Oslo, which is a lot smaller than Boston although it has much higher transit ridership, suggests that reducing the number of trains that terminate downtown, and the number of station tracks needed to serve them, is possible, but also that it is unlikely that a multibranched CR network is unlikely to be set up so that all trains run through a single 2- or 4- track tunnel, at least if headways on the branches are increased to make the investment in eletrification worth it. Oslo looked a lot like Boston: eastside and westside networks connected only by a street-running line along the docks; Oslo had four routes out of the city, each of which had from two to four branches out in the suburbs. They did a massive tunnel project back in the 70s or 80s: subway on top and train underneath, with the train tunnel reaching off to the southwest from the point where the subway tunnel intersected an existing tunnel to the west (Nationaltheatret station on the T-bane and the NSB -- just now 2019 renamed Vy, but still the national pax rail carrier). They closed their West Station completely and replaced it with a four-track station (an eastbound cavern with two tracks and an island platform and a westbound cavern with two tracks and an island platform) next to and lower than a subway station at Nationaltheatret. Their East Station became their Central Station (Oslo Sentralstasjon). Heading east from Nationaltheatret, the four tunnel tracks split up into I think 10 underground, and become tracks 1-10 of an 18 track station at Oslo Sentralstasjon. Many trains run through, but many also terminate at Oslo S (all the long-distance trains (from Stockholm, Bergen, Stavanger, Trondheim, Halden/Gothenberg, and Gjøvik) and many of the suburban trains. If I had to guess I would say a bit more than half the trains that stop at Oslo S run through right now. That amounts to a train stopping at Nationaltheatret every minute or so in each direction at rush hour, every five minutes the rest of the day. The network is totally electrified. A few suburban branches have been closed to regular pax traffic or even removed, but new tracks and two multi-kilometer suburban express tunnels have been added. New business centers have grown up around stations in former small towns along three of the four routes out of Oslo, and Oslo itself has stayed vital.
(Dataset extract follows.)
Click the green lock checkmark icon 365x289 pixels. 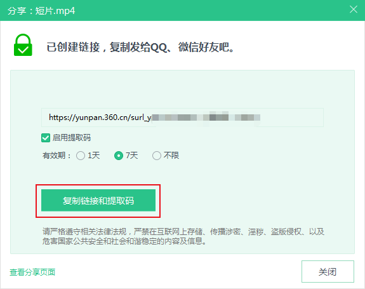[x=23, y=45]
In short, Oslo has a network of suburban trains that makes the T Commuter Rail look like a volunteer-run museum serving a skeleton network at inconvenient times. It is the kind of network that would justify the NS rail link, and it serves a smaller population than Greater Boston, with no city of the same size closer than Stockholm (6-7 hours on good lines, some up to 200 km/h). And even so, the tunnel project only eliminated one of the two terminals, and left Oslo S quite a bit bigger than South Station. So yes, the right rail system can lead to efficient, compact, urban growth with substantial ridership all day long, but no, it is not that likely that both N and S Stations could be converted into small underground stations.
What else does Oslo have? A single zone fare structure reaching twenty or thirty miles out, so that a ticket from a suburban station is automatically also good on the subway, bus, trolley, or boats within downtown Oslo, and vice versa: within the zones, NSB-Vy sells zone tickets the same as Ruter, the Oslo transit system, does, and you take whatever combination of modes you want. An Oslo zone 1 pass takes you all over the subway and trolley, on the boats and buses with Oslo, and on the trains within Oslo. There's no notion that a train should cost more because it's faster than the subway. It makes planning simple, and it lets the national rail system and the Oslo transit system serve different areas with different modes without making people worry about the fares (kind of like the wildest fantasies about an Indigo Line in Boston.